*Data provided*:
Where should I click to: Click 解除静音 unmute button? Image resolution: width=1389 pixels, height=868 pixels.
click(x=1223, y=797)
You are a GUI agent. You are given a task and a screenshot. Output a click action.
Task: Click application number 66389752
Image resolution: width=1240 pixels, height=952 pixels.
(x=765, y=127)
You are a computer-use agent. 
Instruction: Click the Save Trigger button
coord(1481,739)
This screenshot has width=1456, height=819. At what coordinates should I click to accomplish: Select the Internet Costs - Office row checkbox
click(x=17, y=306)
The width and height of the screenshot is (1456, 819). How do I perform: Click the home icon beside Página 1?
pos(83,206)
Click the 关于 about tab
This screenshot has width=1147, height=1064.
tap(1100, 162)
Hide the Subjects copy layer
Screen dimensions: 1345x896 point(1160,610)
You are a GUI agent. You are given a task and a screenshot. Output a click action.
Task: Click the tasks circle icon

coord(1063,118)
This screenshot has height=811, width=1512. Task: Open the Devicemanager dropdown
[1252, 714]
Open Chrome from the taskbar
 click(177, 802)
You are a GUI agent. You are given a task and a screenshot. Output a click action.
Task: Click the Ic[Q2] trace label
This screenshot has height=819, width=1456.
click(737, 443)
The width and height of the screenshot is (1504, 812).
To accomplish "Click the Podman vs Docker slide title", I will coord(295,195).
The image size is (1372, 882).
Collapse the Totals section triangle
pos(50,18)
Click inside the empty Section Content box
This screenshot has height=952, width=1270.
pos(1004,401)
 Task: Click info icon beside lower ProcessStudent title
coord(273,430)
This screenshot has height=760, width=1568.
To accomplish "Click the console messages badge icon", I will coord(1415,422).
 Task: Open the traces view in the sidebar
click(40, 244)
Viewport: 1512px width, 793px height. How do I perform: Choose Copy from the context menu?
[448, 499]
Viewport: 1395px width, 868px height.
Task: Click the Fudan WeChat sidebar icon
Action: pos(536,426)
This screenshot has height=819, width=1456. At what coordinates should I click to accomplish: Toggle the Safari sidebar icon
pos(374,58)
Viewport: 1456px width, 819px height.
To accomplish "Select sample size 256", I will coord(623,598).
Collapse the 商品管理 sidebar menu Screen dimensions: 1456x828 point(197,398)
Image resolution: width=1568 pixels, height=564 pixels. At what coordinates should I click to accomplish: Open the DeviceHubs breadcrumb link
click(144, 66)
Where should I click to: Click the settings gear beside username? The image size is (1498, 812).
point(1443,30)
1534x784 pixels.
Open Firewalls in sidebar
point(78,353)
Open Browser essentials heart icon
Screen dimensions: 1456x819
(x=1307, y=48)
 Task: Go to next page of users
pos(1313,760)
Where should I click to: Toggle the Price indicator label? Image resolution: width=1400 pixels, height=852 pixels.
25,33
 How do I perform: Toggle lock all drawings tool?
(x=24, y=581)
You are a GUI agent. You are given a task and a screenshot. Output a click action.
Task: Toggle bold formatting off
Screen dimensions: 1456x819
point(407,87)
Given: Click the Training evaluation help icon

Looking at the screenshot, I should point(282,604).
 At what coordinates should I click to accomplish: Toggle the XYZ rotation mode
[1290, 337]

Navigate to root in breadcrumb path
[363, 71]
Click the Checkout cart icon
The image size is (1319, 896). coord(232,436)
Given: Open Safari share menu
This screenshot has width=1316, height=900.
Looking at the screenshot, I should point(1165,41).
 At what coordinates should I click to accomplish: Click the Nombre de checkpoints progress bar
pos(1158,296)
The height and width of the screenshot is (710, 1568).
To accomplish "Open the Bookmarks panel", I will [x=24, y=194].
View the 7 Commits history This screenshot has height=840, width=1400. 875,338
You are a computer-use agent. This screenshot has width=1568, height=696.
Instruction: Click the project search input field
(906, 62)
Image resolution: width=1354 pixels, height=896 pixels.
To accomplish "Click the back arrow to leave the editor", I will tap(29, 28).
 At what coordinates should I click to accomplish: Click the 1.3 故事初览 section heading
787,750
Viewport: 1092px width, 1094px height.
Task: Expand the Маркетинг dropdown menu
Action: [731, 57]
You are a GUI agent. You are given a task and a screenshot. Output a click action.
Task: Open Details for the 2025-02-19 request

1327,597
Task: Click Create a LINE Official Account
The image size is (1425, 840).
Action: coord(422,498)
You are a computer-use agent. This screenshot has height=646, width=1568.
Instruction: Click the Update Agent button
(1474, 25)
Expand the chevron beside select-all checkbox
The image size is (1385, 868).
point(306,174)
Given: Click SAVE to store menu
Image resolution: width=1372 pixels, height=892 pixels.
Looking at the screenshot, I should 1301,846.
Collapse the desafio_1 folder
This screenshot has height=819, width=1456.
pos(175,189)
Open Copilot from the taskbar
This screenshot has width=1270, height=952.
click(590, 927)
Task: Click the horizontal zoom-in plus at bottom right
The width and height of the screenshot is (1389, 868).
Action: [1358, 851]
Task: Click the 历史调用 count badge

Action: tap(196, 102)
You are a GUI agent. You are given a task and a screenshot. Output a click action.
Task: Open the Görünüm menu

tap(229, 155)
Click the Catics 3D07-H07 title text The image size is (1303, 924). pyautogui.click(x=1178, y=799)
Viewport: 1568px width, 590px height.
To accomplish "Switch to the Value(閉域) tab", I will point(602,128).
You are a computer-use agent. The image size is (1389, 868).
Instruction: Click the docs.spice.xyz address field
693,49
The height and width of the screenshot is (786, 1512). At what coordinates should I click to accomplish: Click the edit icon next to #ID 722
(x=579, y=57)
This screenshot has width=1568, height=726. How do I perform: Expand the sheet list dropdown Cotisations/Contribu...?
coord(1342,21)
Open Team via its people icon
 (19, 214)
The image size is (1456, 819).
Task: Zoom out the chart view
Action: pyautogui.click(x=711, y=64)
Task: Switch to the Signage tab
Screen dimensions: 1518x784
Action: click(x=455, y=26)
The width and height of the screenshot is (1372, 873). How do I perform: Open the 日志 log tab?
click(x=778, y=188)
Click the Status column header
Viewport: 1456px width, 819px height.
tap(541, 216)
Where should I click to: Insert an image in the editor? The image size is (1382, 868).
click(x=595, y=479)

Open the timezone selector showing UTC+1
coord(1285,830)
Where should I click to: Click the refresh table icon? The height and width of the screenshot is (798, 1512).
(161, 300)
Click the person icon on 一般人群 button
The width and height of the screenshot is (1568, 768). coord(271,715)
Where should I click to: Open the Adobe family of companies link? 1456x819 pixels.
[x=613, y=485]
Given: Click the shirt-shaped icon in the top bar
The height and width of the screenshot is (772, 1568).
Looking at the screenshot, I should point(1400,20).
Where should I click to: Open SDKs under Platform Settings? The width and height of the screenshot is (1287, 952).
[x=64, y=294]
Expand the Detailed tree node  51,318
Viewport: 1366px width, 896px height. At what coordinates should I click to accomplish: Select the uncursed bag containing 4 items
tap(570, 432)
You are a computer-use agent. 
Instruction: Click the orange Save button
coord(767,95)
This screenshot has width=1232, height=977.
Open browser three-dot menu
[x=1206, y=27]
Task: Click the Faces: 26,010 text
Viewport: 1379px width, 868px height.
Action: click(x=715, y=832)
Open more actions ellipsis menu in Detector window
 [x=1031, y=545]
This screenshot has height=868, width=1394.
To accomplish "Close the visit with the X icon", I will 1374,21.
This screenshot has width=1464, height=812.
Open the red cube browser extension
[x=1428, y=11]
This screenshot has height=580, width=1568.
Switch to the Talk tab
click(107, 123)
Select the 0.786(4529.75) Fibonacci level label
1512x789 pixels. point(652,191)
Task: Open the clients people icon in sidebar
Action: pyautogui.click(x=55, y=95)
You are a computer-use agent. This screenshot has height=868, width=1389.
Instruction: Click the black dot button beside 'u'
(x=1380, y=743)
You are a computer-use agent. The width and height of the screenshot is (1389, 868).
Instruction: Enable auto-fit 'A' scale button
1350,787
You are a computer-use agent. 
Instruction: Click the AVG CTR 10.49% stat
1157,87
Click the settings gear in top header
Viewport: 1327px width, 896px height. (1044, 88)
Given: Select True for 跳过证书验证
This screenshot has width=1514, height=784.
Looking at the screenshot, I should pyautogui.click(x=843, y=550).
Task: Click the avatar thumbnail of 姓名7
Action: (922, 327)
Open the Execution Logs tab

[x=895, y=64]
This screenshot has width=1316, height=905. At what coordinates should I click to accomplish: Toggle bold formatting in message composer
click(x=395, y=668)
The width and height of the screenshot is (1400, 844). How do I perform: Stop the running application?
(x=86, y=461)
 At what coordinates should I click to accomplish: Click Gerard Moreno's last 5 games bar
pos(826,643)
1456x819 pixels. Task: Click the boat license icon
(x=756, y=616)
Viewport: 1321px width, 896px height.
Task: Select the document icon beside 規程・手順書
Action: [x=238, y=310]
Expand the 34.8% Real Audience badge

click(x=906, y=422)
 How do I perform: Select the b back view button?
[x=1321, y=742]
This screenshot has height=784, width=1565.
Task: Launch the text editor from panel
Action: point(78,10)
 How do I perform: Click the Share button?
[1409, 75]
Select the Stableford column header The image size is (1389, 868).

*Instructions for the task*:
Gather each line in the entries above where the string "column" is found.

*Result below*:
Click the Status column header
Select the Stableford column header The image size is (1389, 868).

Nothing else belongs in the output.